Speech Errors in Traditional Speech Production Models

It has often been observed that one major factor that emerges as causal from studies of speech errors is partial similarity. Repeatedly producing two similar, but not identical, words in succession results in more errors than two phonologically unrelated words or two identical words (Meyer & Gordon, 1985; Sevald & Dell, 1994). Word sequences can be similar in several different ways, including, e.g., containing similar sounds in similar positions with similar stress. The effects of similarity can be seen not only in experimentally induced errors (Meyer, 1992), but also in corpora of naturally occurring speech errors (Dell and Reich, 1981; Fromkin, 1973; MacKay, 1971; Shattuck-Hufnagel, 1979; Vousden et al., 2000). In both types of experiments, similar segments interact more frequently in errors. This effect has been addressed by a variety of models. Some suggest that the activation of a word in the lexicon, to ready it for production, spreads to words that share phonological units with the target word (Dell, 1984); such models are particularly well suited to account for interactions between words that are not targets for the current utterance. Other models propose that interactions between the target words for a planned utterance arise because these activated words are stored in a planning buffer, from which sounds are selected during a serial ordering process (Shattuck-Hufnagel, 1979, 2015). So, in either approach, when producing a sequence of similar words, this spreading of activation causes the two words to compete over insertion of their phonological segments into the evolving plan for production. The results of this competition can be seen in errors in which a segment is produced in the wrong position of the plan (anticipations, perseverations), or errors in which more than one segment is produced concurrently (gestural intrusions, discussed below: Goldstein et al., 2007) or concurrently influences execution (Goldrick & Blumstein, 2006, McMillan & Corley, 2010).
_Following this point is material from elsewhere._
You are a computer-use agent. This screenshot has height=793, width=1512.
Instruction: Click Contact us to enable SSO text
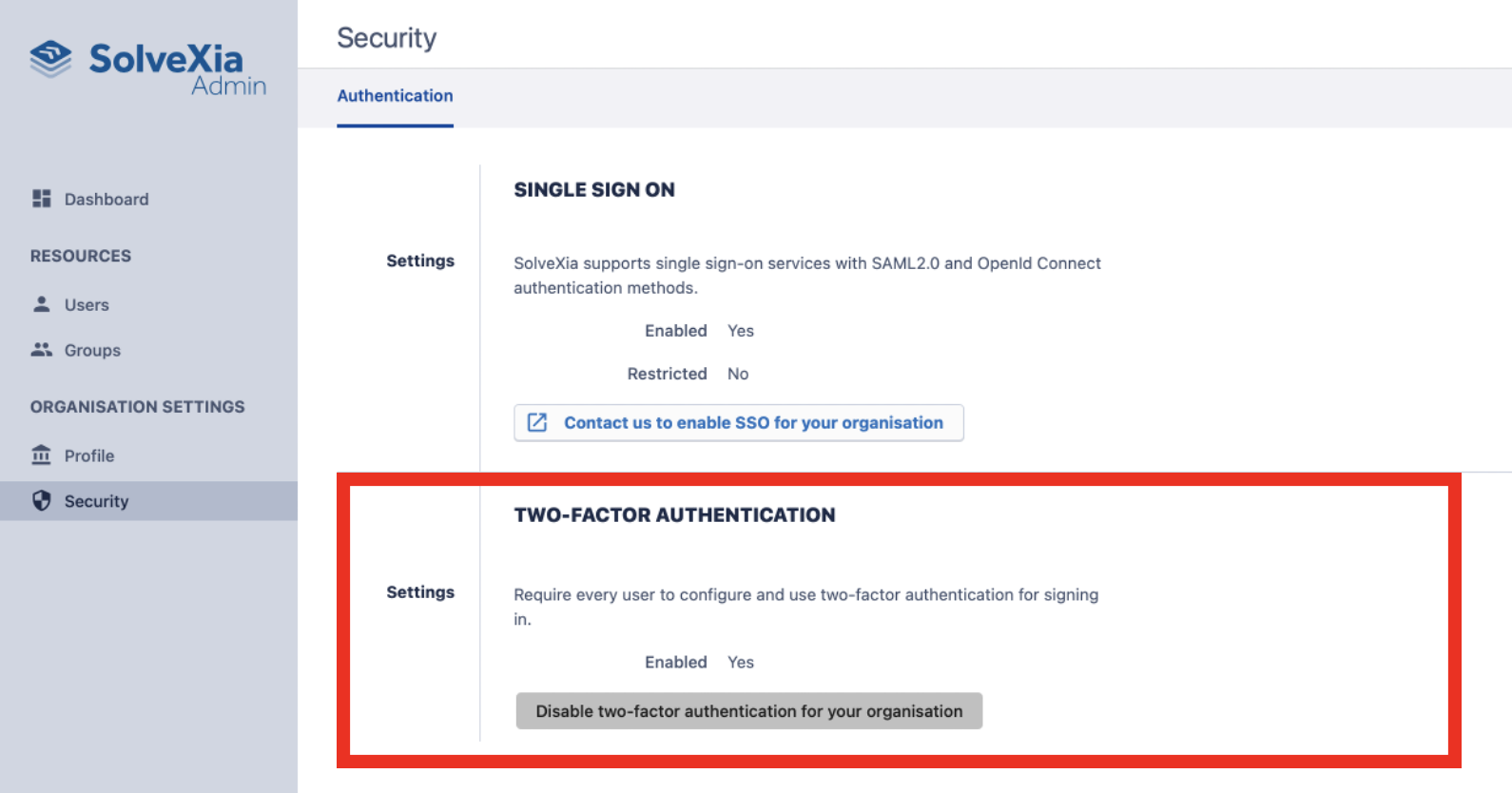pyautogui.click(x=753, y=423)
As will be discussed later, phonological theories such as Shattuck-Hufnagel’s serial order model and Dell’s spreading activation model are based on the assumption that complete phonemes are misselected resulting in phonemic errors. Therefore, they fail to account for gradient subphonemic errors that were found in a number of experimental studies (e.g., Goldrick & Blumstein, 2006; Goldstein et al., 2007).
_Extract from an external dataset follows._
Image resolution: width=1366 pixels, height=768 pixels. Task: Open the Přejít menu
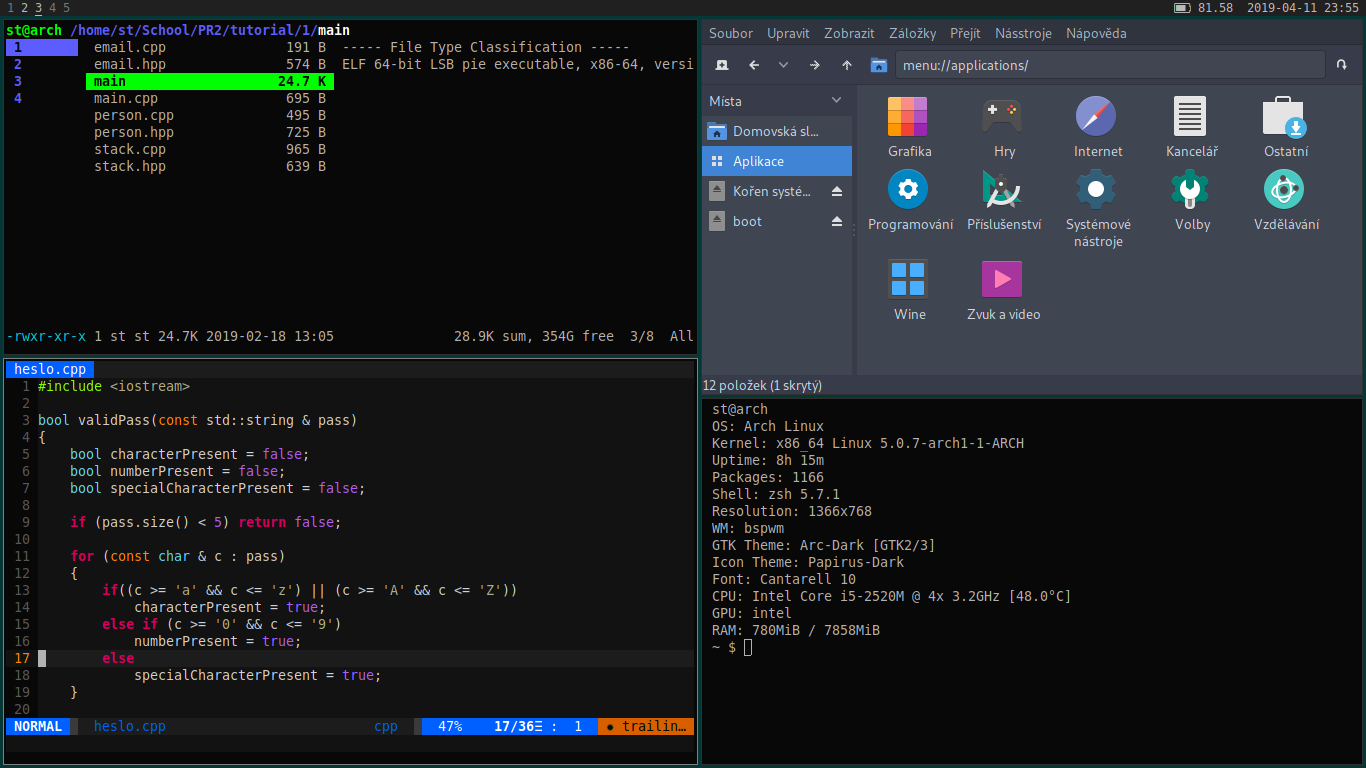click(964, 33)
Importantly, there are a number of different principles or factors that govern error interactions, e.g. element similarity, position similarity and contextual similarity (see Shattuck-Hufnagel, 1992, 2015). For example, in corpus studies word-initial consonants are found to substitute for other word-initial consonants as in Tanadian from Coronto (Slis, 2018), and word-final consonants for other word-final consonants as in helf lapping instead of help laughing (see Dell, 1986, and Shattuck-Hufnagel, 1979, for English; Berg, 1991, for Spanish; Vousden et al., 2000, for Dutch). Experimental elicitation of errors, therefore, has also controlled for the structural position of the target elements (Baars et al., 1975; Dell, 1986). It is unclear whether the relevant structural domain for position is the word or the syllable, as much experimental work has employed monosyllabic stimuli. However, the fact that in polysyllabic words exchanges involve word-initial syllable onsets more often than word-medial syllable onsets speaks against a pure syllable position effect for English and Dutch (for discussion, see Meyer, 1992; Shattuck-Hufnagel, 1992, 2015; Vousden et al., 2000). In Spanish, however, Berg (1991) found more frequent exchanges in syllable-initial word-medial position than in the absolute onset which he attributes to differences in stress placement in Spanish and German.
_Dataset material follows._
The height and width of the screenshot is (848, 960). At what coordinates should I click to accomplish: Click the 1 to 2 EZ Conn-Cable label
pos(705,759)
Comparison of the relative sensitivity of initial versus final position (onset vs. coda in a monosyllabic word) to similarity effects has the potential to inform about the temporal course of the speech production/planning process. Sevald and Dell (1994) found that producing a string of monosyllabic words with identical onsets but different codas (e.g., pick pin) is more difficult than the converse (e.g., pick tick), replicating and extending an earlier finding of Butterworth and Whittaker (1980). Sevald and Dell found a slower speaking rate and higher error rates for coda mismatches, and interpreted this as evidence that when a word is activated for production, the segments composing it are activated over time sequentially (as hypothesized by Meyer, 1992, and Houghton, 1990), rather than simultaneously as has been assumed in some phonological competition models (O’Seaghdha et al., 1992; Peterson, 1991; Peterson et al., 1989). In the Sevald and Dell sequential cuing model (henceforth SCM), activation of onsets immediately causes spreading activation to words with similar onsets. If those activated words have discrepant units later in the word, competition will arise between those discrepant units. In the converse case, by the time a final consonant is activated, the onset of the word has already been produced (or at least inserted into the plan for execution), so the activation of competing forms sharing that final consonant is too late to have an inhibitory effect. However, Wilshire (1998) found a word-initial effect in an error elicitation task similar to the Sevald and Dell task with real words, but no word position effects for nonsense words. In Wilshire’s view the word-initial effect in real words comes about because the competition between phonemes of simultaneously activated words is lower at the word onset and builds up after the onset is produced. Since there is no lexical access for nonsense words, exchange errors are equally frequent in initial and final position.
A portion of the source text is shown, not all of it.